While a relook on the proposal to impose LTCG tax on stocks and equity mutual funds has been ruled out, senior government officials said the tax concessions for the middle class will cost the exchequer almost as much as the Centre’s annual health insurance bill.

Amid efforts to forge a narrative about middle class having been squeezed, the budgetary figures cited by the government not just reflect an attempt at perception management but, perhaps more importantly, a defiant signal that it will not back down on LTCG in the face of the complaints.

A day after the bloodbath on the bourses, though not exclusively because of the LTCG tax, officials said that while the Modi government has been sensitive to the concerns of the middle class since its first Budget, the need for succouring the poor cannot be ignored for the sake of a section which is far better off.

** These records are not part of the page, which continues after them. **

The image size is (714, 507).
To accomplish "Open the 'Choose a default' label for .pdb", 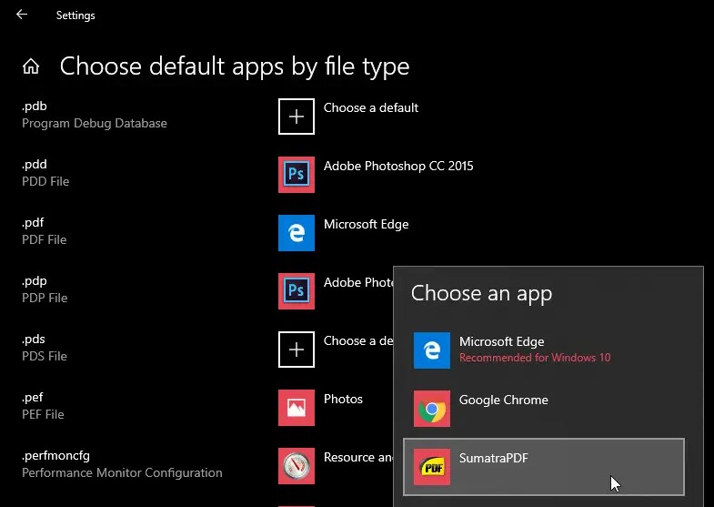I will 371,107.
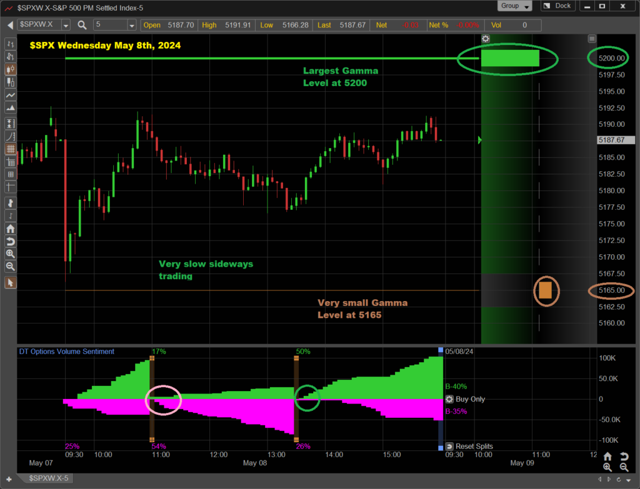Select the mountain area chart icon

[10, 109]
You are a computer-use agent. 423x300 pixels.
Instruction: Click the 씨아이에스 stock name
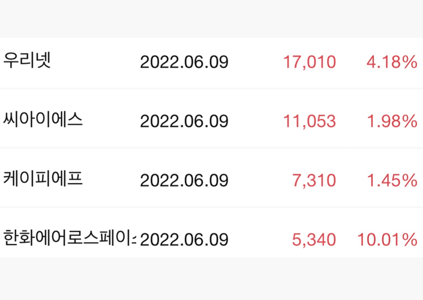[43, 120]
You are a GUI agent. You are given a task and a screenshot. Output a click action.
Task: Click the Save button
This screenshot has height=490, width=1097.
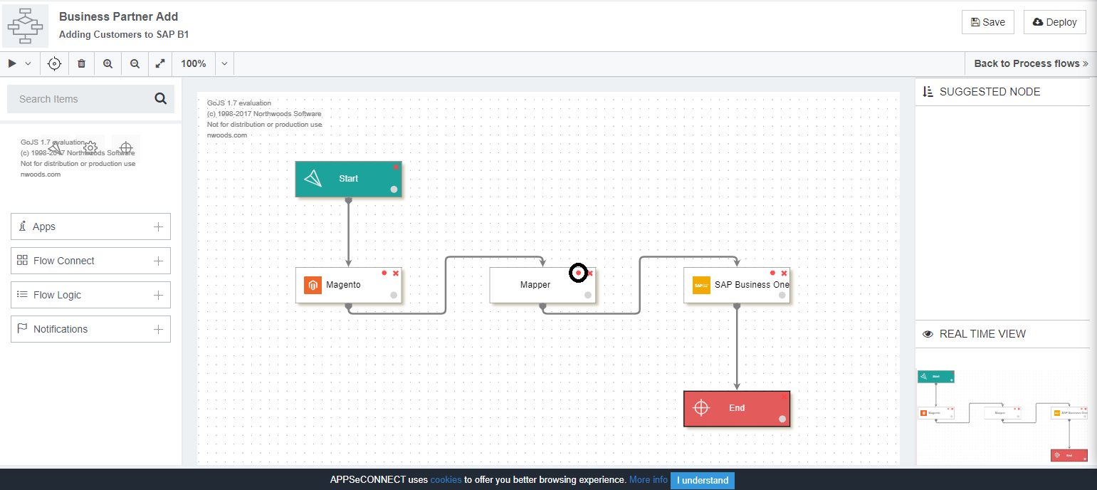pyautogui.click(x=987, y=22)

Officials have sought to clarify that additional cess to finance social sector schemes, including the health cover, will be applicable on the tax and not on the taxable income and will push up the annual outgo marginally.

Finance secretary Hasmukh Adhia had told TOI that the additional outgo for someone with a Rs 40,000 tax liability will be Rs 400.

In addition, the government has maintained that those without transport or medical allowance from their employer, including pensioners, stand to gain more from the annual standard deduction of Rs 40,000.

Although the government may have wanted to do more for the middle class, fiscal compulsions reduced its elbow room, at least during the 2018-19 financial year when it opted to focus more on the poor and senior citizens. The LTCG tax is seen as a major exercise to raise resources and a move towards bringing stocks and equity mutual funds on a par with property.

In fact, government officials have maintained that the proposed 10% levy is “concessional” and is seen as a starting point for further reforms. The top leadership is also clear about the need to end the “disparity” and many view the absence of the levy as a subsidy for the super rich at a time when there is growing concern over widening income disparity.

In fact, officials said the message is that the government will go ahead with the levy even if it means a fall in stock market indices for the next few days. In any case, it is not LTCG tax alone that has resulted in the fall. What has also affected stock market sentiments is a slippage on the fiscal front as well as weak stock markets globally.